Project Brainstorming for 10-802 in Spring 2010

From Cohen Courses
For the sake of sanity, perhaps it is best to have the basic framework of each idea described in this page. Each person can create a new entry with the ==Name== syntax.

For actual discussion of a topic that you are interested in, take it to the 'Discussion' page (2nd tab on the top of this screen)

Skyler's Potential Ideas

I'll just come out and say that I'm probably one of the few people in the course that is not interested in NLP problems of social media. I hope that doesn't make me an outcast :p

My current research area involves developing new methods to scan through graph-based datasets looking for 'anomalous patterns' in connected components of the data. 'Anomalous patterns' is left intentionally vague, but in the most basic sense you could think of it as elevated levels of activity. That doesn't have to be the case though. I'm currently looking for new datasets to try out the algorithm (and tune it some more) and I think data from social media could be an excellent source. Please let me know if you have any ideas for data. (IE: is there a particular set of blogs (where edges represent links between them) that have higher than expected readership for a given hour/day/week)

I'm also interested in building on Luis von Ahn's idea of human computation. However, instead of accessing the power of individuals (or couples of individuals rather), can we instead ask/answer questions that would benefit from the role of 100+ users interacting together. Human Computation + Wisdom of Crowds = Social Computation?

Brendan's stuff

Sky, I don't think the class is predominantly NLP-focused?

here are two datasets i have that anyone is welcome to use:

I have a fairly large tweet scrape lying around (500 million messages, 5 bilion words, user profiles, but *no* social graph info) if anyone wants to use it.

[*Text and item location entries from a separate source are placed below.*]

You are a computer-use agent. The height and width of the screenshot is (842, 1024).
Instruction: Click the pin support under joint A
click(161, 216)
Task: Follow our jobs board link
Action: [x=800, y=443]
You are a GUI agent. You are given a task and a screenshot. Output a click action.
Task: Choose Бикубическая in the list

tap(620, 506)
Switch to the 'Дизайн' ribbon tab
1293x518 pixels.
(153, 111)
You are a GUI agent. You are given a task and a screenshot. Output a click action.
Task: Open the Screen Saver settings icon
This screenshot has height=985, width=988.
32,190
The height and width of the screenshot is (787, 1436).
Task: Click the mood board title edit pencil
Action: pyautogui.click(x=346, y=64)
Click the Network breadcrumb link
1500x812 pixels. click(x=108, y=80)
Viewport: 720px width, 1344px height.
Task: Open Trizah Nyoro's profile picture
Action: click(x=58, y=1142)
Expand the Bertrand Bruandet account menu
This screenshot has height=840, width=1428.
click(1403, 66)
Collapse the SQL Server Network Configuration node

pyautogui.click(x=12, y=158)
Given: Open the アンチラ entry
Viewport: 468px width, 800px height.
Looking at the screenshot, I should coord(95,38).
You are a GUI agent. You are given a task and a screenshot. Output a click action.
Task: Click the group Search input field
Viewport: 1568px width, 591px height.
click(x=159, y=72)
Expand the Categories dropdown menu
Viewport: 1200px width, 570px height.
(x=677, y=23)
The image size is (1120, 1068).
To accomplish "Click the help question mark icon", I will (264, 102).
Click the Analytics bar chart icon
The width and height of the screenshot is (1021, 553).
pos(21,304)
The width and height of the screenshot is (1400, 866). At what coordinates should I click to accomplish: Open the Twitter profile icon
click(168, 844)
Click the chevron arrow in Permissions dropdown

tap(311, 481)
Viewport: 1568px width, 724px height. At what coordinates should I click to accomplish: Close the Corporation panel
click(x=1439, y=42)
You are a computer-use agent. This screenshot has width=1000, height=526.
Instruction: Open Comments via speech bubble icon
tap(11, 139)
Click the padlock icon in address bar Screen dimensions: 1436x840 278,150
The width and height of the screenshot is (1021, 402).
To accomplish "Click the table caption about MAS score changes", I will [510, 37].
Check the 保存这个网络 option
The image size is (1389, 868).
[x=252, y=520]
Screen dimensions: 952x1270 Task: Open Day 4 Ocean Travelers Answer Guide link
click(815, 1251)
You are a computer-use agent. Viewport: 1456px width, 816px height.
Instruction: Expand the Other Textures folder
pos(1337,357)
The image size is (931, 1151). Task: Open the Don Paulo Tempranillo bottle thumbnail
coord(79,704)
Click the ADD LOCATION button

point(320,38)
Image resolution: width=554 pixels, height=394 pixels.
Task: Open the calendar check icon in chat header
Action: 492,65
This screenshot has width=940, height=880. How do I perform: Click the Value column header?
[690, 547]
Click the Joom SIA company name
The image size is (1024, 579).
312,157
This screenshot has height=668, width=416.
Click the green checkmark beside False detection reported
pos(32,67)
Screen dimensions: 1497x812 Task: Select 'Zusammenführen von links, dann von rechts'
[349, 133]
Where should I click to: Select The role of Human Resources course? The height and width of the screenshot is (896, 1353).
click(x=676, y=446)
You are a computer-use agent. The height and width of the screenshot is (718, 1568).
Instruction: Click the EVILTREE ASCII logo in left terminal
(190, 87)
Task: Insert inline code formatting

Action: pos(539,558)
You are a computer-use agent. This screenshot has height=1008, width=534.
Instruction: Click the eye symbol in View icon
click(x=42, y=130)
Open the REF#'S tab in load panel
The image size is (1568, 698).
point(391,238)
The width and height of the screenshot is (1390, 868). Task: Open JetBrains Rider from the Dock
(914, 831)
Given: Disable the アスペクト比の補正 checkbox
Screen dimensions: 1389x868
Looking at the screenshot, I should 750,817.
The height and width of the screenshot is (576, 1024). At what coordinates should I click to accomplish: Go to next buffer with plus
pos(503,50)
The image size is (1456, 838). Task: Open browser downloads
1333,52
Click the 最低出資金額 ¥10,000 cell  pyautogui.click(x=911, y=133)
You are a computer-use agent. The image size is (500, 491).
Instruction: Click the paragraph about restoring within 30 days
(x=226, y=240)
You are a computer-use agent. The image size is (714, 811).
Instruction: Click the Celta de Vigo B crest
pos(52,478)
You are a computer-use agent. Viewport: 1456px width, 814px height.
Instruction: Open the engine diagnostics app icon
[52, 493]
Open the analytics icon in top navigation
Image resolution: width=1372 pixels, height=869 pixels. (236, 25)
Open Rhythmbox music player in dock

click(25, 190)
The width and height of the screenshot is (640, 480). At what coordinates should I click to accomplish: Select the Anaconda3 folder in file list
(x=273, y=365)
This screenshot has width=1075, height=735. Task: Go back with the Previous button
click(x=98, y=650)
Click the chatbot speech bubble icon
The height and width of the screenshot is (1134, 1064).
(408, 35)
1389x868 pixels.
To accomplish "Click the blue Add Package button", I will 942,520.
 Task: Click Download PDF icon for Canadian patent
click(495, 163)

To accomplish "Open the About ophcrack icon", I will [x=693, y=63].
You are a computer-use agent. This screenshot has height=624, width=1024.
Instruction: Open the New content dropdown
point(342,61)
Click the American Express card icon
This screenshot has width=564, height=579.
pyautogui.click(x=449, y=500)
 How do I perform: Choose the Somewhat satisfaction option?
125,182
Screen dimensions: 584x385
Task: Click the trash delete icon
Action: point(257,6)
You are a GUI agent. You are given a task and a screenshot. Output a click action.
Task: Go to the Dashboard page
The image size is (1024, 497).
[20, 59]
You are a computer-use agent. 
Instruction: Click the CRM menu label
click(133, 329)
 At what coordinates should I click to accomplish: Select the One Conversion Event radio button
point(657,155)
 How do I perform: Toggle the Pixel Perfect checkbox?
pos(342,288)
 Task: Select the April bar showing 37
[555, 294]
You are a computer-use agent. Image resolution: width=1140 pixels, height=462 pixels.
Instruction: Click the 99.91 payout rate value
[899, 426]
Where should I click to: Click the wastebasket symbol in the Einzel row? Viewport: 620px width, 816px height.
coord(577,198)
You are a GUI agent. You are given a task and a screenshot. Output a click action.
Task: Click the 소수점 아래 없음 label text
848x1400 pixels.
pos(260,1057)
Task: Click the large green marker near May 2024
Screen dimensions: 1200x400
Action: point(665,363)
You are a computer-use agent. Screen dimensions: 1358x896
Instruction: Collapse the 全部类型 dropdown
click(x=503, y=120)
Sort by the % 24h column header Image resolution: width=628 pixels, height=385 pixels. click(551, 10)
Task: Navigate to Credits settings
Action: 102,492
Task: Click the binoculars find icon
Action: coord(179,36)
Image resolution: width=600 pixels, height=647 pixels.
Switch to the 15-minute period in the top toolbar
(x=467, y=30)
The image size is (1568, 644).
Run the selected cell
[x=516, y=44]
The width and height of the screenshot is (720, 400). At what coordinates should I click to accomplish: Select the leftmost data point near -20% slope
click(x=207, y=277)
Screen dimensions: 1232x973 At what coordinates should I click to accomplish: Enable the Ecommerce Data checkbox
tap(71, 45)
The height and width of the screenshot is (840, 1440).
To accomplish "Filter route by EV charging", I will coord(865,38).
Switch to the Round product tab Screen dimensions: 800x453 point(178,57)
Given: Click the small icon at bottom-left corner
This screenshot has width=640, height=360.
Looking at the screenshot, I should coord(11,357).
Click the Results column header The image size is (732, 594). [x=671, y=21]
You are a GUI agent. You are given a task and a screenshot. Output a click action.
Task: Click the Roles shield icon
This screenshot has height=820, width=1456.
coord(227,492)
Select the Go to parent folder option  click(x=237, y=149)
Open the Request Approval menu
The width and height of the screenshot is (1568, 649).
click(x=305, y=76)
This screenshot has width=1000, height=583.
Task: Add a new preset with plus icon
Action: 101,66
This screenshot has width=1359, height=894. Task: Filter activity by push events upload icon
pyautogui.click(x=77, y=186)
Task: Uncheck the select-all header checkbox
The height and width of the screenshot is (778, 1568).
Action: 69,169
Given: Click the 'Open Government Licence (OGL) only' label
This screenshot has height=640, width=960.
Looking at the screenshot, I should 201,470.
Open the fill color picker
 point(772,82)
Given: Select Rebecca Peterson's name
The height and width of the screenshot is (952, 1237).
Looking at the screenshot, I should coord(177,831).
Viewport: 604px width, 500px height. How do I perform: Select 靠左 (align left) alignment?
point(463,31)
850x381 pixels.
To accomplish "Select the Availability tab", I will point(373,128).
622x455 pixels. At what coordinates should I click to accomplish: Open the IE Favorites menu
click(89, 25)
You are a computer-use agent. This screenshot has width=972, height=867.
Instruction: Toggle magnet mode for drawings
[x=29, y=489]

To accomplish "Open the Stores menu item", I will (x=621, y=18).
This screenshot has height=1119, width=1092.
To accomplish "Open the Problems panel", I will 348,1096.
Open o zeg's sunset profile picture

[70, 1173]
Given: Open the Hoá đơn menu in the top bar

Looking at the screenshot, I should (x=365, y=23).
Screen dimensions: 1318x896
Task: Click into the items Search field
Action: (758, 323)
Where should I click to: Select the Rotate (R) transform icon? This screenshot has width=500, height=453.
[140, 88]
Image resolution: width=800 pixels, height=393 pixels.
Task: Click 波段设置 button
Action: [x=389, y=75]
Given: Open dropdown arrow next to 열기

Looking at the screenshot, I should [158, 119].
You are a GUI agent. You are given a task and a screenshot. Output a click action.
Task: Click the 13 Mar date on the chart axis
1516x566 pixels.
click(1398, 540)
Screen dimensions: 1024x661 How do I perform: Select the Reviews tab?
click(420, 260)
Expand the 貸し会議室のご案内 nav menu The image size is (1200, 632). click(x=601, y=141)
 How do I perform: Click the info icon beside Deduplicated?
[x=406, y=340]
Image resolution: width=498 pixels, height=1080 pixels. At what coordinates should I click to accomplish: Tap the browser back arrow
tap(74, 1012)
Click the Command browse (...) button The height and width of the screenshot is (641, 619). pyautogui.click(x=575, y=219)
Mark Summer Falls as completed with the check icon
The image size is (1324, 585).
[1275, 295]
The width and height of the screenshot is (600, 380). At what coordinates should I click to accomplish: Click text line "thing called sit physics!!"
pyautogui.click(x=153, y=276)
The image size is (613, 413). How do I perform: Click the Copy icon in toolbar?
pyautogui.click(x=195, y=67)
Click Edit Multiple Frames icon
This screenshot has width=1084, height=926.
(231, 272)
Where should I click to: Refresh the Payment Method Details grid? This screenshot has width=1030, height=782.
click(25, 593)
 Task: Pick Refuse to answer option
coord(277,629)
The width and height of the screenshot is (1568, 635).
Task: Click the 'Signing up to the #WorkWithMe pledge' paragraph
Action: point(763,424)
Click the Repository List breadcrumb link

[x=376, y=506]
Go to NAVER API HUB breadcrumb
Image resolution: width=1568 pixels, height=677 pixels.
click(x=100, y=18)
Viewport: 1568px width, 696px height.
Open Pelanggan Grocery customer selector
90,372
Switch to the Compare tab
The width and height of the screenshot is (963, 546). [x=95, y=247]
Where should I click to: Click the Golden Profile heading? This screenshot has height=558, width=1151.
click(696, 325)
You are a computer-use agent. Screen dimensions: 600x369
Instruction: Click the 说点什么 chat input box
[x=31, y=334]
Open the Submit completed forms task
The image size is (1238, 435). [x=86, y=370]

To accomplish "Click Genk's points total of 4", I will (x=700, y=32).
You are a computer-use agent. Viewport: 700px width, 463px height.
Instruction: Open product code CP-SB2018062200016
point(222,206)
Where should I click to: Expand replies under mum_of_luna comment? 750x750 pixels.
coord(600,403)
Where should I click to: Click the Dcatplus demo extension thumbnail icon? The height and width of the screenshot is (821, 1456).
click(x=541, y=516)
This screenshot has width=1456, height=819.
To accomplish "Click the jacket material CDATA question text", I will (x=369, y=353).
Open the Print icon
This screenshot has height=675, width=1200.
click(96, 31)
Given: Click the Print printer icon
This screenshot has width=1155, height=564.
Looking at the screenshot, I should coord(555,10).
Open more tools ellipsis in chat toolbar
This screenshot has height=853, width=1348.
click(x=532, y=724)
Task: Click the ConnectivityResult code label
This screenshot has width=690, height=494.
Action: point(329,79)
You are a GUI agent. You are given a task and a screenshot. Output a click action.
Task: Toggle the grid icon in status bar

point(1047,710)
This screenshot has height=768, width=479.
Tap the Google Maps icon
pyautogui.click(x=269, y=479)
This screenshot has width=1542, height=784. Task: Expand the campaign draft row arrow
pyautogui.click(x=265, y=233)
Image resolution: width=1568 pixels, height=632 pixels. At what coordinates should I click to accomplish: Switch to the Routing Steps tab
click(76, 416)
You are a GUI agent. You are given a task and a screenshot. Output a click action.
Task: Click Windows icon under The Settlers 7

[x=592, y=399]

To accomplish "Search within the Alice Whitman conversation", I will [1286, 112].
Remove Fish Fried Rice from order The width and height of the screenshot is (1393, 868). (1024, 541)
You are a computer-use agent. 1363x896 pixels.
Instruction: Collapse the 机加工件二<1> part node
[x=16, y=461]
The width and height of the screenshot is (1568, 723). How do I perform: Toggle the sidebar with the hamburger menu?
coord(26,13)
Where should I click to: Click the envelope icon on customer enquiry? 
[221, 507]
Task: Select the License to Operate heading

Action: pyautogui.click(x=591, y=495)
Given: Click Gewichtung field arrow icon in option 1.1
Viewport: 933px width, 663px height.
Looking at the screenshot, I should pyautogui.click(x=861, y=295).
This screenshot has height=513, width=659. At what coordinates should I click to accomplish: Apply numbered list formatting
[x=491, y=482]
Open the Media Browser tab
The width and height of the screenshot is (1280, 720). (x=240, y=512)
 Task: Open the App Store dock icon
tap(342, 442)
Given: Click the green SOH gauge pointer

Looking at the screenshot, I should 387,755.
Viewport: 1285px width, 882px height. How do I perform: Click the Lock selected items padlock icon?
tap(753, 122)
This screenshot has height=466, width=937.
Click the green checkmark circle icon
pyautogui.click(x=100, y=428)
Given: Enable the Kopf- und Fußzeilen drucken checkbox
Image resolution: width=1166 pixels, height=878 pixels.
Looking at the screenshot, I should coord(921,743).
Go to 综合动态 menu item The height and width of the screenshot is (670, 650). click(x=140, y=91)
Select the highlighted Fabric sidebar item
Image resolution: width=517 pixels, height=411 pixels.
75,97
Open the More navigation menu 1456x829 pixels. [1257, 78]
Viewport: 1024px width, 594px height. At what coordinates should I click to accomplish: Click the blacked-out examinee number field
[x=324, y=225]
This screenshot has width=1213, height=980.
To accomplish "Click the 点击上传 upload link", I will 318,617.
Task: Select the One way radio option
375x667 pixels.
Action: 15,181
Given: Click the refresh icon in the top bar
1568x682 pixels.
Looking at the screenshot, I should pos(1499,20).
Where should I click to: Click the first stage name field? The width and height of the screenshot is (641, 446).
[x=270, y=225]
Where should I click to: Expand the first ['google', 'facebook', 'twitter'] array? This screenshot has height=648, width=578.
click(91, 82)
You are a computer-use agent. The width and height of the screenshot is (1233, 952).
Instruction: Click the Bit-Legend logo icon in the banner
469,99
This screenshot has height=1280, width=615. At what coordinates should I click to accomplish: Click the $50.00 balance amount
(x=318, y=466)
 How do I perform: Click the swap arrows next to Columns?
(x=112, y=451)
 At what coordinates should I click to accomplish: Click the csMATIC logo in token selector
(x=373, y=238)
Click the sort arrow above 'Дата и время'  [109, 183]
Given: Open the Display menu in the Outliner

I also have data from, a now-defunct face photo rating site that I like to call "multivariate Hot-or-Not." see my webpage for a paper on it, i'm sure people can think of many more things to do with it. tags, friends, images, and judgments on attractiveness, age, gender, race, politics, and other interesting things.

Peter's Stuff

Hey all, just stealing some notes I'd made on my user page. They may be of interest to some of you.

Some sites/communities on which one might want to do a project

  • - Community generated music rankings; this is music detection as a social phenomenon.
  • Discogs - A community-generated archive of albums and artist relationships. User ratings for albums, comments, etc.
  • Wikipedia - Need we mention wikipedia? It's critical, and there's still plenty to be done with it. But perhaps it's also boring. (Although I do like the idea of trying to figure out hot topics and political issues based on edit wars. Perhaps someone has already done so?)
  • facebook - Another obvious choice, provided you can legally get the data.
  • wow.allakhazam - A large repository of data from World of Warcraft. Also an excellent source of data to analyze, but you might want to pair it with some other information, such as The Armory
  • Encyclopedia Dramatica - Highly NSFW. Filled with descriptions of both memes and internet drama from standpoints ranging from the nonpartisan to the extremely biased. If you are curious about such events, this is one of the few sources of information, but computationally reducing it to a non-partisan collection of data will be quite a task.
  • Metafilter - An old, well-established online community. I don't know that it's ever been the hippest of sites, but perhaps that's part of its long-term success. As much as looking at a hot, new website or data source is a cool idea, an established online community may give us more information about our use of social media.

Some questions/projects one might want to think about examining

  • How do different types of forum software (such as phpBB as compared to MediaWiki or image board software such as Wakaba) engender different kinds of online interaction? How is the community a product of the technology?
  • A thorough comparison of a community's history of event in contrast with the event's history as logged in social media. (Or how different sites have preserved different histories of the same event; say, a comparison of the history of the 2008 campaign as logged on Wikipedia and Conservapedia.
  • What does it mean to troll? Can we automatically identify trolls?
  • How does the circulation of bittorrent files compare with the popularity of media in billboard charts? How is pirate pop culture similar/divergent to/from mainstream pop culture?